小説

『BUGS CAPITALISM』澤ノブワレ(『変身』フランツ・カフカ)

「……あ、ああ。クレキ。……久し……ぶり。」
「課長。どうして……。」
「ああ……やられちゃったよ。まあ……ゴキブリだもんなあ……。俺も……いっぱい……殺したし……なあ。」
「課長、しっかりしてください!」
 カナブンはゴキブリに駆け寄るが、ドラマのワンシーンのようにその体を抱きかかえることは出来ない。その代わりに、体を精一杯に寄り添わせた。
「その……呼び方……やめてくれ。俺はもう課長なんて……コリゴリだし……、君らと……その……仕事のことなんか……関係無しに……。」
 カナブンはもう何もいうことが出来なかった。代わりに、込み上げて来る怒りと、悲しみと、不安やら自責やらあれやらこれやら……様々なものが入り混じった叫びを抑えることで精一杯だった。
「なあ……クレキ……。本当はな……この一言を言ったら……もっと……いろんなこと……話したかったんだけどな……。」

――ごめんな。

 暮来は絶叫した。

 それからというもの、あちらこちらで虫化した者たちが駆除されたという話が聞かれる。あのカミキリムシも、全く姿を見せなくなった。恐らく駆除されたのだろう。暮来はもう堂々とクヌギにしがみついていることは出来なくなった。日中は部屋の物陰に隠れ、夜中になって人気がなくなると静かに根元辺りにへばりついて、わずかな蜜を吸う。人間が決める基準など曖昧で自分勝手なものだ。カナブンとて、いつ害虫認定され、駆除対象になるか分からない。暮来は怯えて暮らすようになったが、それと同時に、鬱屈とした生活の中で人間に対する怒りを増幅させていた。
 その怒りが頂点に達する時は、すぐに訪れた。その朝暮来は、窓の外から聞こえるけたたましいエンジン音で目を覚ました。見ると、数人の男が庭のクヌギを取り囲み、一人はチェーンソーを構えている。
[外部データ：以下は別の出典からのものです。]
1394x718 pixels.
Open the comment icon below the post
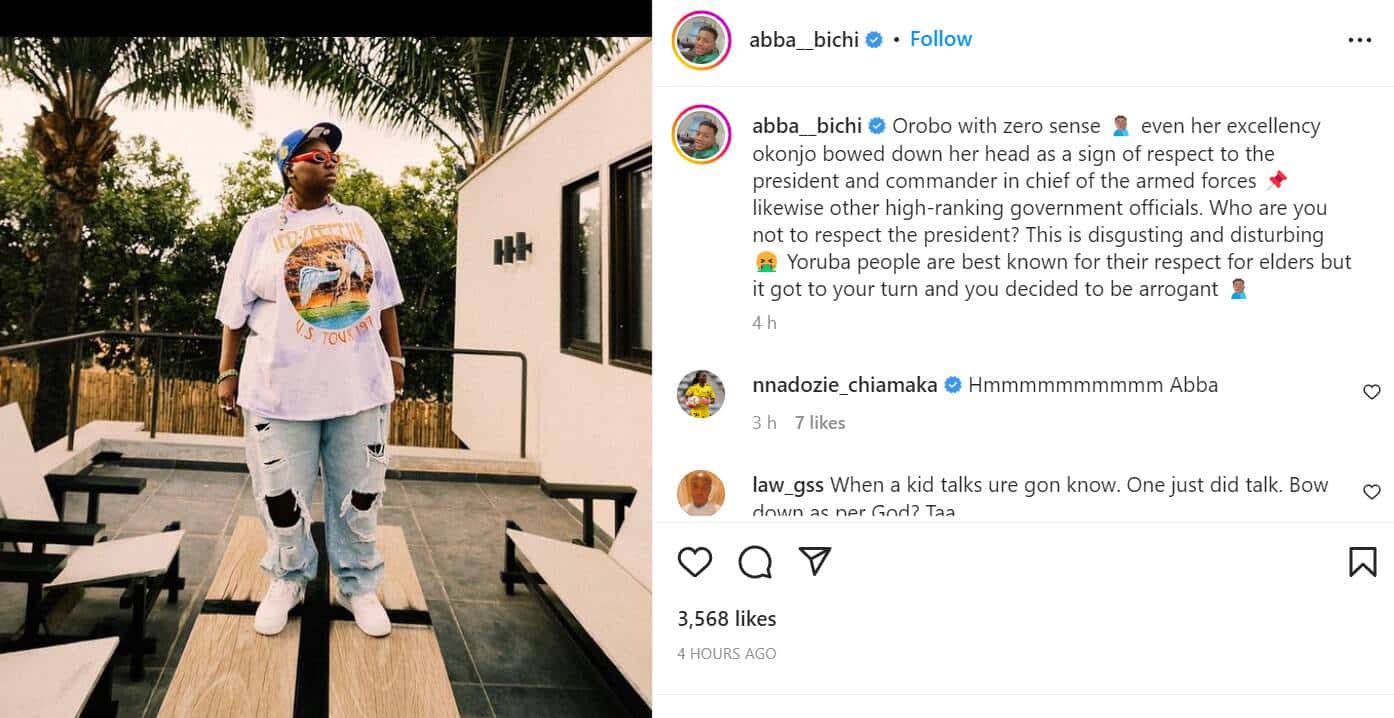(755, 562)
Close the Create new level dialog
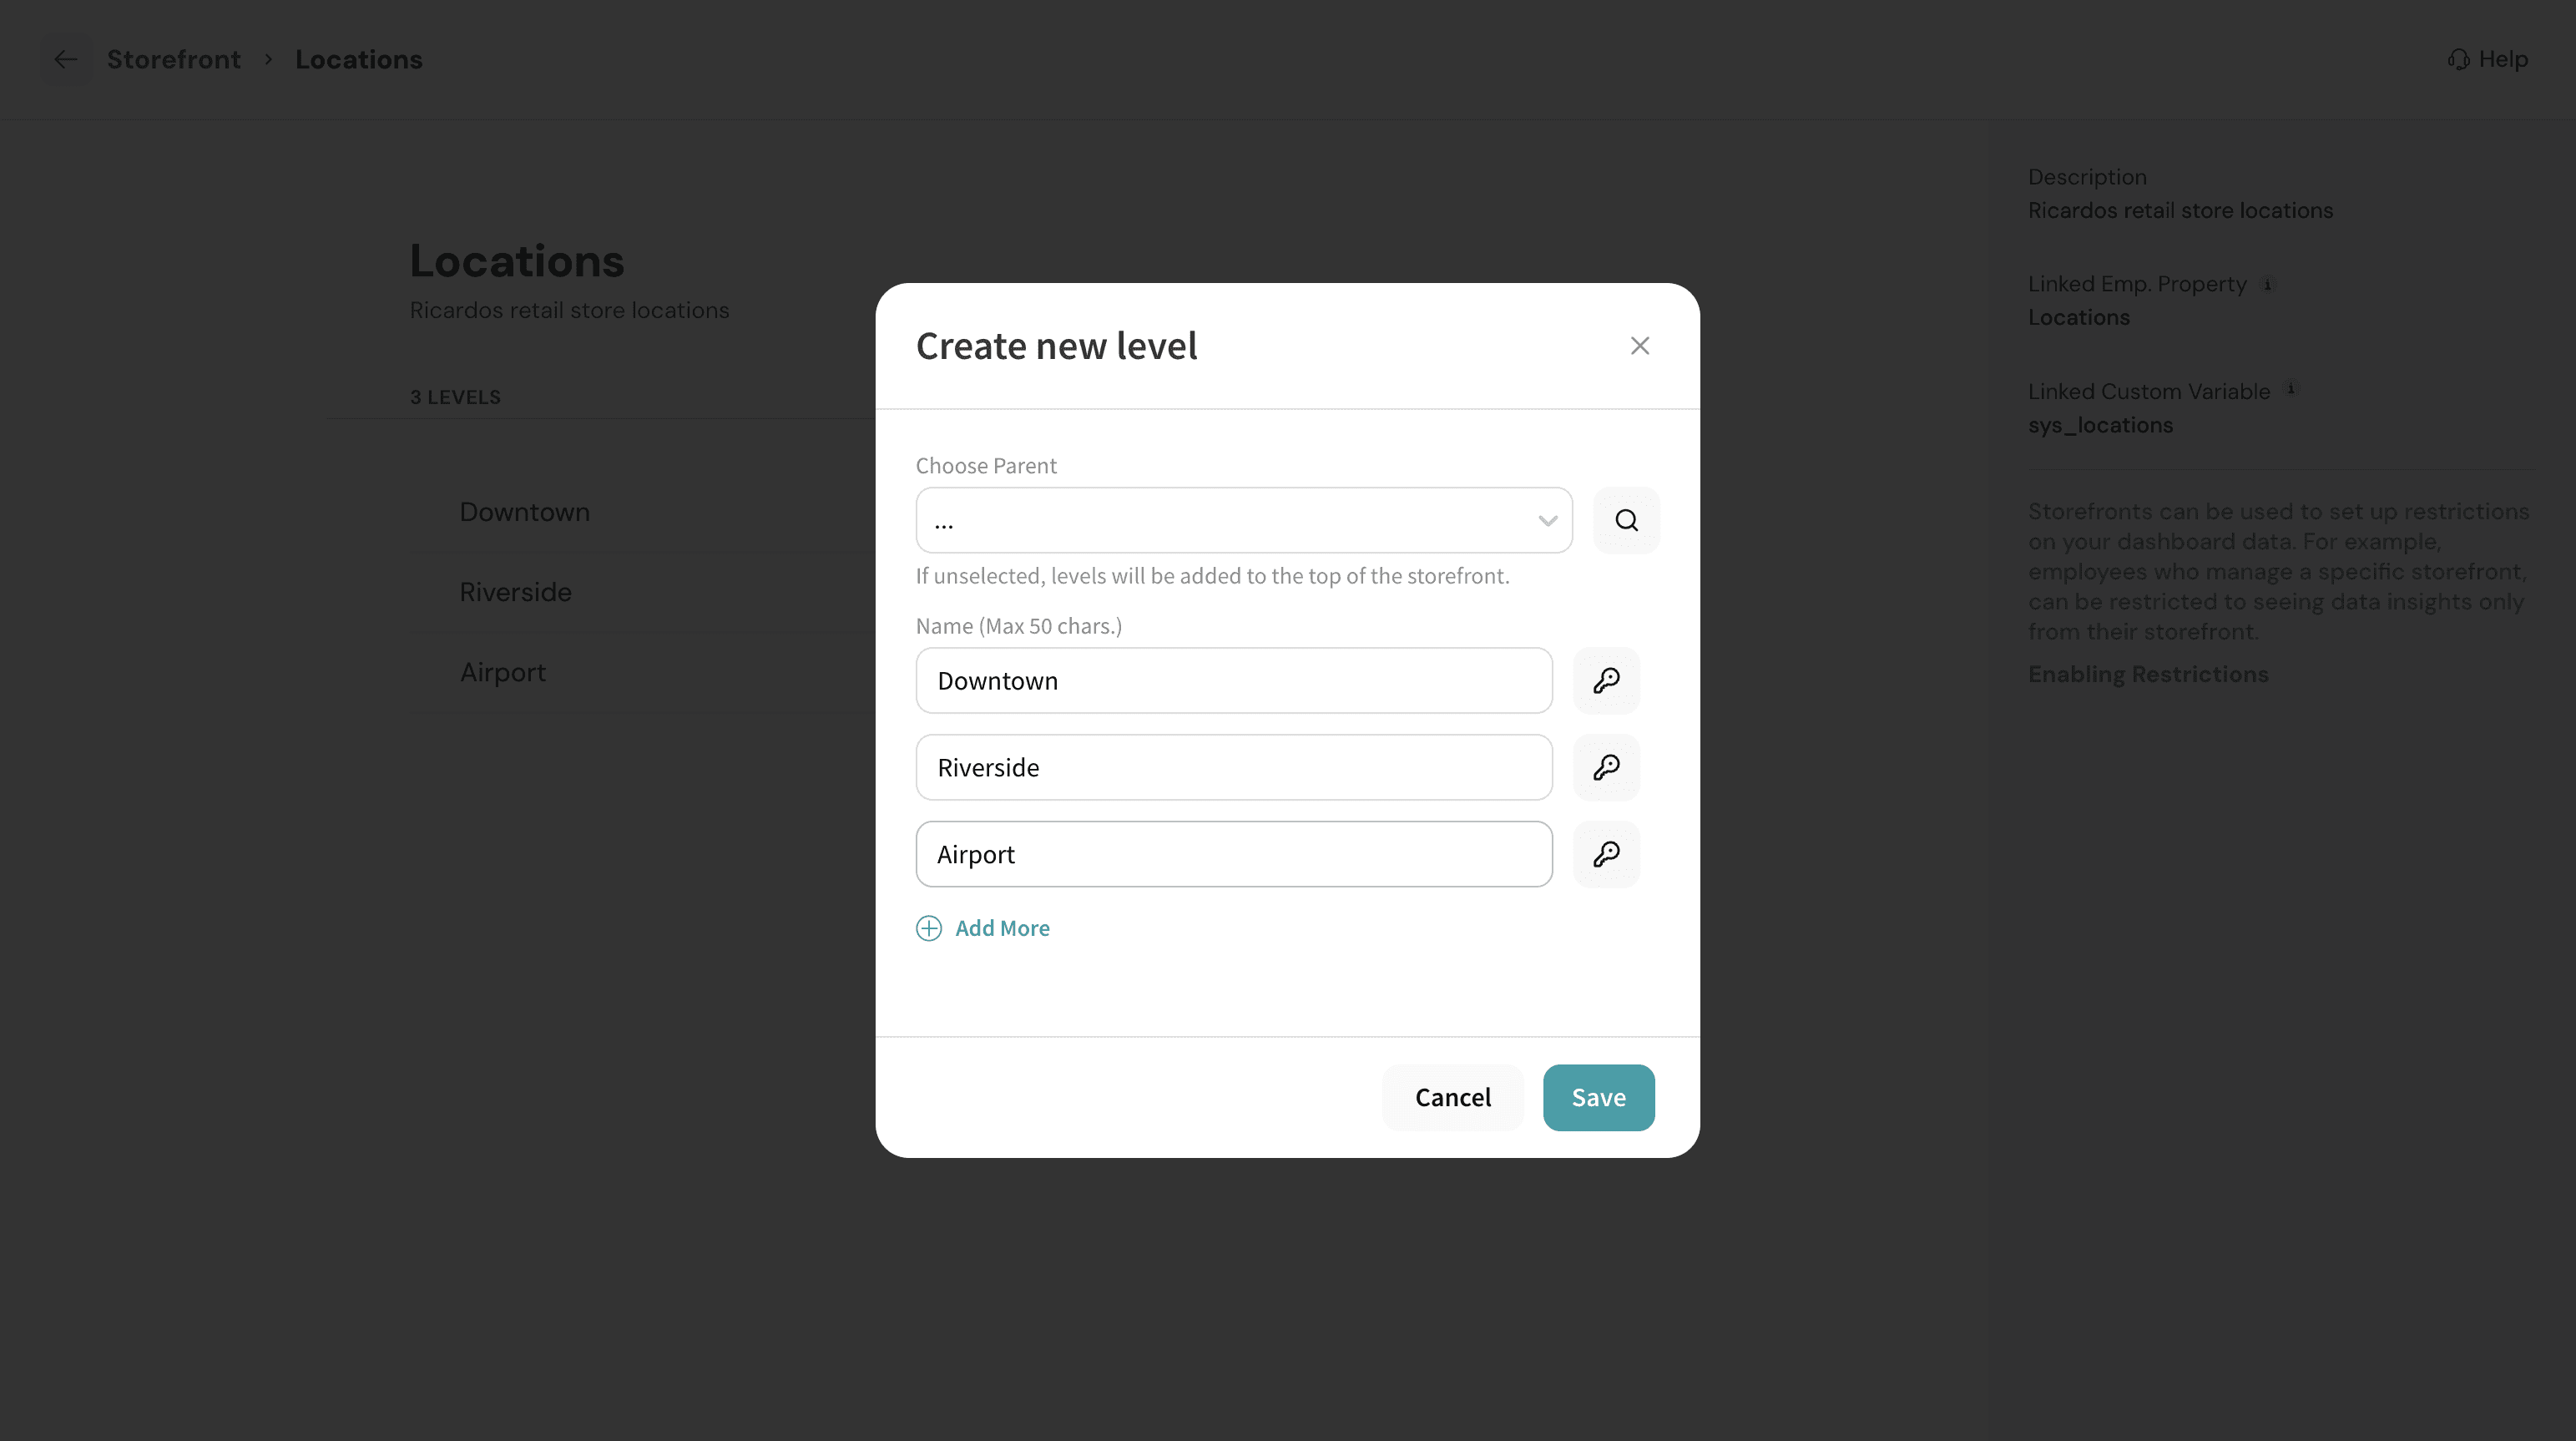Viewport: 2576px width, 1441px height. 1640,346
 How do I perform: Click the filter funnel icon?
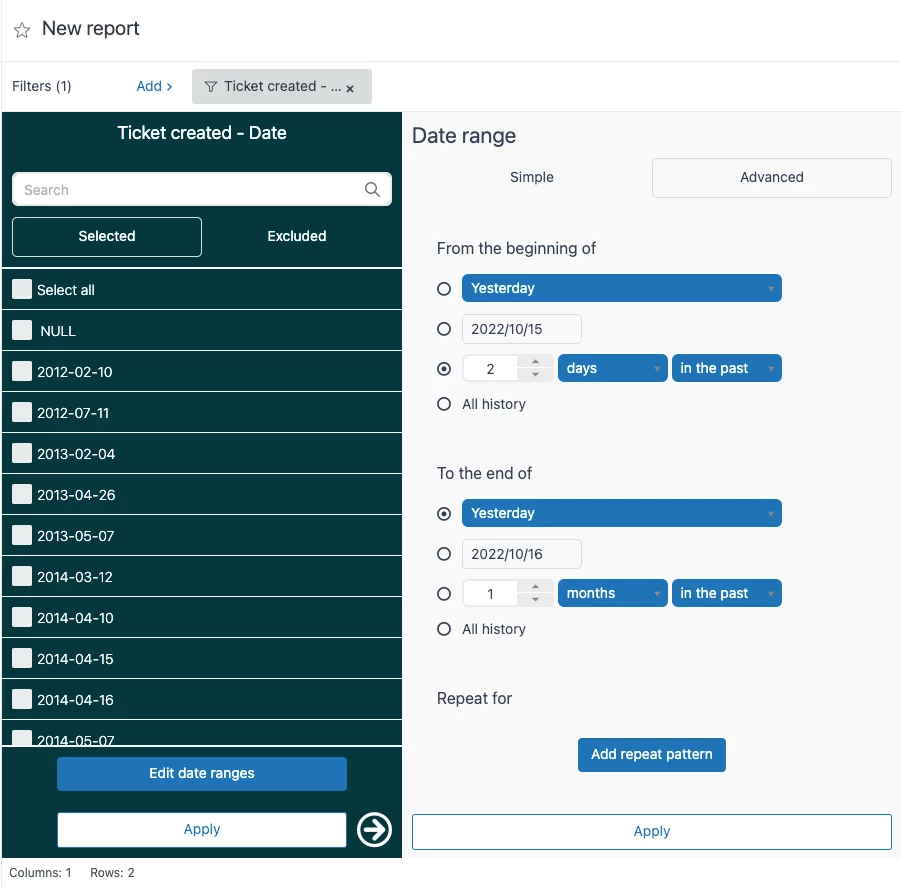pos(211,87)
まさか、と暮来は目を見張ったが、男は何のためらいも無くその刃を幹に食い込ませた。
「やめろおおおぉ!」
 暮来は思わず飛び出していた。その巨大な羽音は、作業員たちの表情を凍りつかせるのに十分だった。男たちに向かって一直線に滑降しながら、暮来は思う。どうして人間は他の生き物を受け容れて生きていけないのだろう。どうして自分たちの基準から外れたものたちは皆駆逐しないといけないのだろう。おかしいじゃないか。一体……一体、何様だ!